*Reading passage*
— START —

Note the numbers (again) for Fairfax and Montgomery County. If Superintendent Josh Starr is an “equity warrior,” what does that make the folks across the river?

The big story here, though, is Prince George’s County and its shockingly low spending for its fifty (!) high-poverty elementary schools. The averages are bad enough—spending that is almost 30 percent lower than for DCPS high-poverty schools and almost a quarter less than Montgomery County spends on similar schools. But looking at specific schools makes the picture even more devastating.

Consider District Heights Elementary, which spends just $7,981 per student, although 77 percent of its pupils qualify for subsidized lunches. Compare that to Moten Elementary in the District, which spends $14,723 for each of its students (76 percent eligible for a free or reduced price lunch)—or almost twice as much. The schools are less than seven miles apart.

Therefore, if a low-income mom moves from the District of Columbia to Prince George’s County, and her child attends high-poverty public schools in both locales, her child’s new school will have dramatically lower-paid (and/or less experienced) teachers, fewer special programs, fewer specialists, larger class sizes, or all of the above.

It’s hard not to conclude that Washington’s rapid gentrification—which is pushing many needy families from the District to Prince George’s County—is leading to a very inequitable outcome, at least in terms of school spending.

As Marguerite Roza has argued for years, school systems ought to live their values. If doubling-down on the education of poor children is something these systems (and their residents) support, they need at least to know whether their dollars are reaching the neediest children. Now we know that some of the Washington-area school districts could be doing a whole lot more for their low-income students. And the state of Maryland almost certainly could and should be doing more for Prince George’s County. Who will act to fix these problems?

Methodology

To find out how we estimated the per-pupil spending of each school in the Washington, D.C. area, see the methodology section of our D.C. Metro Area School Spending Explorer website; once we had those numbers, the next challenge was to understand the relationship between schools’ poverty rates and their spending. The first step was to estimate the “floor” of per-pupil expenditures (PPE) for each district, and then figure out how much extra they spend on low-income students. Elementary, middle, and high schools tend to have dissimilar spending patterns, so we only included elementary schools when calculating estimates. (There are lots more elementary schools than middle or high schools.)

— END —

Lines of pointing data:
— START —

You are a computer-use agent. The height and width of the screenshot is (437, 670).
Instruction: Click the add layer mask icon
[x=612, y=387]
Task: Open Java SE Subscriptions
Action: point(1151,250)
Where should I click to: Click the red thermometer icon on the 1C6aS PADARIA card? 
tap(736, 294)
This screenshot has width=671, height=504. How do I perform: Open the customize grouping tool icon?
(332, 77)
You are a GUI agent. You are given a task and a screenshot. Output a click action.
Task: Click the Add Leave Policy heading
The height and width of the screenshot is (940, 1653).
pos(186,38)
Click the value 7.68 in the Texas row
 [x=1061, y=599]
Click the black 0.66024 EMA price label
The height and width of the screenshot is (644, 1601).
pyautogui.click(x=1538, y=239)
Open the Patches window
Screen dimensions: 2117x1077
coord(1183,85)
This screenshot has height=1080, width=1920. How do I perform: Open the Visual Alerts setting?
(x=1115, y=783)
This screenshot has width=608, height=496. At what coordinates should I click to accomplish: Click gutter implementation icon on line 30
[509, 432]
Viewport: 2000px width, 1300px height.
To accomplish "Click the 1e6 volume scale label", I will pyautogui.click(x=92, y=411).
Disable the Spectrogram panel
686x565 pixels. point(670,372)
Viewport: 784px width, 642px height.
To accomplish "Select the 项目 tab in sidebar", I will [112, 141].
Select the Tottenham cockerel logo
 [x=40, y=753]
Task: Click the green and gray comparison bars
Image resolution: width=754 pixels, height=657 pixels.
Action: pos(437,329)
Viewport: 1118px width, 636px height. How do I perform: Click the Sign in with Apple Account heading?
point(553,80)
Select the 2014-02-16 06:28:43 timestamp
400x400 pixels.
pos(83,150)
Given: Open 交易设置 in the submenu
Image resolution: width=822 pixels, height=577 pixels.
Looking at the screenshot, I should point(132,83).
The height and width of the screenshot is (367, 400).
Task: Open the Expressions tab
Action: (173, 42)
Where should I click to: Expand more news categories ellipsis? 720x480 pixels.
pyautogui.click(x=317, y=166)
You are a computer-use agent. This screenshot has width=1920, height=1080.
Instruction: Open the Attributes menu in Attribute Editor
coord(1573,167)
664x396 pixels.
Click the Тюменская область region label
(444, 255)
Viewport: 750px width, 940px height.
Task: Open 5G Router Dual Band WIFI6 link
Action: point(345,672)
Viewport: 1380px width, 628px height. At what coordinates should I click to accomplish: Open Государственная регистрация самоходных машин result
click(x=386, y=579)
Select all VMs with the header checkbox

— END —

*Written request*
Using the school spending passage, answer these:
(a) How much does District Heights Elementary spend per student?
(b) How far apart are District Heights Elementary and Moten Elementary?
(c) Which schools were used when calculating the estimates?
The lines above are separate material and have no connection to the school spending passage.

*Completed exercise*
(a) $7,981 per student.
(b) Less than seven miles.
(c) Only elementary schools.